Task prompt
How many lines in these records include the string "Expand"? Reply with that number alone.

::::::

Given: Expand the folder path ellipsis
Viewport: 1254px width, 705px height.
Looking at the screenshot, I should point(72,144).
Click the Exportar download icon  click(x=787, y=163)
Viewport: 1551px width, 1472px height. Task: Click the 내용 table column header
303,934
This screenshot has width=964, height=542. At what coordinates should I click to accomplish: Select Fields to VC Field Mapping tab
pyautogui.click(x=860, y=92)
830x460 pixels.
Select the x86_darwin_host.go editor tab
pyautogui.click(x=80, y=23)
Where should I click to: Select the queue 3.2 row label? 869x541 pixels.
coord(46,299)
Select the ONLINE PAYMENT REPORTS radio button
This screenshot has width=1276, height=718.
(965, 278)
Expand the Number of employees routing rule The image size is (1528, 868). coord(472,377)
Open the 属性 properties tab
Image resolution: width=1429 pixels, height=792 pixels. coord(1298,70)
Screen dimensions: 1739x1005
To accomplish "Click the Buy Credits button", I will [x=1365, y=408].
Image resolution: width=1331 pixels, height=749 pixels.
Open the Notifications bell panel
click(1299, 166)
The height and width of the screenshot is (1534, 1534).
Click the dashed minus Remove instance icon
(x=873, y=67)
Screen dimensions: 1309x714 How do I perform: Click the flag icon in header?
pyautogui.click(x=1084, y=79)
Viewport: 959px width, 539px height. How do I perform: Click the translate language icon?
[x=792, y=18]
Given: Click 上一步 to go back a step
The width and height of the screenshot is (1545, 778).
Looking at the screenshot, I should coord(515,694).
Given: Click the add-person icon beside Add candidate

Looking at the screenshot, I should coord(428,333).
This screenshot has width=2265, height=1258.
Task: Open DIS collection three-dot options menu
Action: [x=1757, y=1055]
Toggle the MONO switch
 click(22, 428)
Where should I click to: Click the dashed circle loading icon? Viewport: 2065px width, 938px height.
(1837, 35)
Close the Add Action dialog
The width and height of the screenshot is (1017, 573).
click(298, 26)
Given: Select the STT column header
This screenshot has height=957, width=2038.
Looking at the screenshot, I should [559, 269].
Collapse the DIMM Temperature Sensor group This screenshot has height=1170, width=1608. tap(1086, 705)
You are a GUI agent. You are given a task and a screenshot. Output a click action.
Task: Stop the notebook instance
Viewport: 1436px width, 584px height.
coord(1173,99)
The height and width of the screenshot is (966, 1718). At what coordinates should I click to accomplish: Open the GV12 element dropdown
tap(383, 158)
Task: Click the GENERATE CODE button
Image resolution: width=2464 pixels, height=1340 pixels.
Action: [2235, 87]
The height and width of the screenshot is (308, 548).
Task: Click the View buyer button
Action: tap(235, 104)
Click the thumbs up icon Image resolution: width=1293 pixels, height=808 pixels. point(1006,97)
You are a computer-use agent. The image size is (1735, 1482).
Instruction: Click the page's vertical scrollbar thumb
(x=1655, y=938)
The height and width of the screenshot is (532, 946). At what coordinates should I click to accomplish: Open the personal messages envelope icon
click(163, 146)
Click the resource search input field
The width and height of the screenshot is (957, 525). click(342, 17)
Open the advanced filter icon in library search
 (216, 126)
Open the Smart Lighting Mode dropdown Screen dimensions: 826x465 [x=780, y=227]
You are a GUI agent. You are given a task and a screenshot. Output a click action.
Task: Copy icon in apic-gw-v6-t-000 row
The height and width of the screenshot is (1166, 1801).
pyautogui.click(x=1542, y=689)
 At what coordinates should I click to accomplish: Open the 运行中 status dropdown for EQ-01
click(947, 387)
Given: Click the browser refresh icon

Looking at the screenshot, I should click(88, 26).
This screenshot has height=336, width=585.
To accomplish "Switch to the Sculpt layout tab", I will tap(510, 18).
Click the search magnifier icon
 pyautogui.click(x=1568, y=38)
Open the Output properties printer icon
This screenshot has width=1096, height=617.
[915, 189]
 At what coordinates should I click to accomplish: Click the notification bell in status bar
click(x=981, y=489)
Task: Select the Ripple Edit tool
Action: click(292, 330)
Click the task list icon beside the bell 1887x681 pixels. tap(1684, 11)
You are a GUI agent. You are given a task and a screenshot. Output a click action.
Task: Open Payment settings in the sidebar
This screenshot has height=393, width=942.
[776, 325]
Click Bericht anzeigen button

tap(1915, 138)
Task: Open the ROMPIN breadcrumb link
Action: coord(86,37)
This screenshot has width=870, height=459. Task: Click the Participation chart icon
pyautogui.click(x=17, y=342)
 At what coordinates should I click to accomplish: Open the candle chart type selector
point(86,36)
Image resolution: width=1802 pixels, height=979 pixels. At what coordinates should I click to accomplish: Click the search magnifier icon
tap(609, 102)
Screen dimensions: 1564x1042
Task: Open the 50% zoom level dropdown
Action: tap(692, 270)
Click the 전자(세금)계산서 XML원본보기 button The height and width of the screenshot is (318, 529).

::::::

Output of the task
2